The various embodiments of the present invention are illustrated in the Figures, generally comprising a catheter with at least one side port or access channel through the side wall that may be opened and/or closed. Further, the opening and/or closing may be complete or may be partial, so that the size of the at least one side port or access channel may be modified, and therefore the amount of fluid flowing therethrough to a target region of the body, e.g., a lumen wall, may also be controlled.

FIG. 1 provides a catheter 100 comprising an elongate body 102 and a central lumen 104 defined therethrough. A group or pattern of a plurality of side ports 106A, 106B, 106C or access channels are defined through the elongate body 102. The size, shape and distribution of the side ports or access channels 106A, 106B, 106C may be varied to control the amount of influsate fluid permitted or enabled to flow therethrough. The catheter 100 may be positioned so that one or more of the plurality of side ports 106A, 106B, 106C may be adjacent an anatomical location of interest for treating and/or preventing a vascular condition such as, without limitation, vasospasm or restenosis with an appropriate therapeutic agent(s) infused through the lumen 104 and out of at least one of the side ports 106A, 106B, 106C.

The location and pattern of the side ports 106A, 106B, 106C as illustrated are purely exemplary and may comprise any pattern. The side ports 106A, 106B, 106C may be spaced apart longitudinally from adjacent side ports and/or spaced apart circumferentially from adjacent side ports as shown in FIG. 1. Moreover, the exemplary grouping of side ports 106A, 106B, 106C of FIG. 1 may be the only grouping on a catheter 100 or there may be additional groupings of side ports that may, or may not be, separated longitudinally and/or circumferentially from an adjacent grouping of side ports.

An inner sheath (see also FIG. 4) with, or without side apertures may be translatably and/or rotatably received within the catheter lumen 104 to selectively close (block) or open (unblock) one or more of the side ports or access channels 106A 106B, 106C, including partial opening and/or closing. As discussed above, one or more groupings of side ports 106A, 106B, 106C may be provided along the length of the catheter's elongate body 102.

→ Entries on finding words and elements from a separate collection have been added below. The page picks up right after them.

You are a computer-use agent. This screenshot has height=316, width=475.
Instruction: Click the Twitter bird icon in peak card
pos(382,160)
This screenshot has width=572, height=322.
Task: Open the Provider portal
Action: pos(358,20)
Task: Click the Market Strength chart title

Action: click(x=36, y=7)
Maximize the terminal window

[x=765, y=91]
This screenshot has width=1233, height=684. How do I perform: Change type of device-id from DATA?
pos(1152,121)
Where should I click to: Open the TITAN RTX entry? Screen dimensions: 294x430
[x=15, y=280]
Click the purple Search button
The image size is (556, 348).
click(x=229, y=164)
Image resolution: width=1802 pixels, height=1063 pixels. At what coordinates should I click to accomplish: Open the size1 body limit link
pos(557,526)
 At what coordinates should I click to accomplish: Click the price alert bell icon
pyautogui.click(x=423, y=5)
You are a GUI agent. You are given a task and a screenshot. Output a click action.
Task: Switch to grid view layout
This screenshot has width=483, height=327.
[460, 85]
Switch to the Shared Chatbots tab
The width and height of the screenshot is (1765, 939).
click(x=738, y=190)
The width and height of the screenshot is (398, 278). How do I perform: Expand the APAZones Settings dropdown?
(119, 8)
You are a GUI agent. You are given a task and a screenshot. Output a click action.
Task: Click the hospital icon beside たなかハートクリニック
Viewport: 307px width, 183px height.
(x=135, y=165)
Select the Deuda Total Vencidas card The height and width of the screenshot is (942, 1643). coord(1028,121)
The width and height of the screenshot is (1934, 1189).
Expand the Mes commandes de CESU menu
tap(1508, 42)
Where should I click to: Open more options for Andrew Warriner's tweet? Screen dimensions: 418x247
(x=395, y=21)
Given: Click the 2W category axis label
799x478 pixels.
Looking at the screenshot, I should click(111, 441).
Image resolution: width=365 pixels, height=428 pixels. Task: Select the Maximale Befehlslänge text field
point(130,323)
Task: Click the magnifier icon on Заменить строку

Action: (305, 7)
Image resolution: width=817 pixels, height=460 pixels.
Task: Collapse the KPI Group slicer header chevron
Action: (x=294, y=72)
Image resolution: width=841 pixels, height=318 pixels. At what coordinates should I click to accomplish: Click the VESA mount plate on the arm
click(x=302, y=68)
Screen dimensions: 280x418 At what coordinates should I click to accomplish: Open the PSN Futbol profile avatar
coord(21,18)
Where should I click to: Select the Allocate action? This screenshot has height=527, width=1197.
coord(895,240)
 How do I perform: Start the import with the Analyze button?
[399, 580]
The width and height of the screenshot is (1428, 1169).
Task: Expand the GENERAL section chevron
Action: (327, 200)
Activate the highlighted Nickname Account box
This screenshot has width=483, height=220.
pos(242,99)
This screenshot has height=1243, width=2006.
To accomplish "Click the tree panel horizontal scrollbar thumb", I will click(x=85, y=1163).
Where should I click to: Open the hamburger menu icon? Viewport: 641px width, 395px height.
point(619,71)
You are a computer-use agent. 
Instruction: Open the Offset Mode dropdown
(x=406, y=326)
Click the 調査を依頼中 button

FIG. 2 illustrates a covering on the exterior surface of a catheter 200 comprising an elongate body 202 with a central lumen 204 and at least one side port 206 (or a plurality of side ports or groupings of patterns of side ports as discussed in connection with FIG. 1).

The side port 206 may be opened or actuated by, e.g., heat application from application of a current or other heat source 220 via wires 222, so that a flap 210, or similar structure, normally covering the side port 206 is activated, causing the flap to deform, e.g., unroll or otherwise expose the side port 206 located underneath the covering flap 210. The undeformed flap is shown in dashed lines at 210′, with the deformed flap 210 shown in exemplary rolled-up form at 210. Removal of the activating energy source 220 enables the deformed flap 210 to return to its undeformed 210′ covering profile. Flap 210 may comprise a shape memory material or other material responsive to deformation by application of electrical energy and/or heat energy.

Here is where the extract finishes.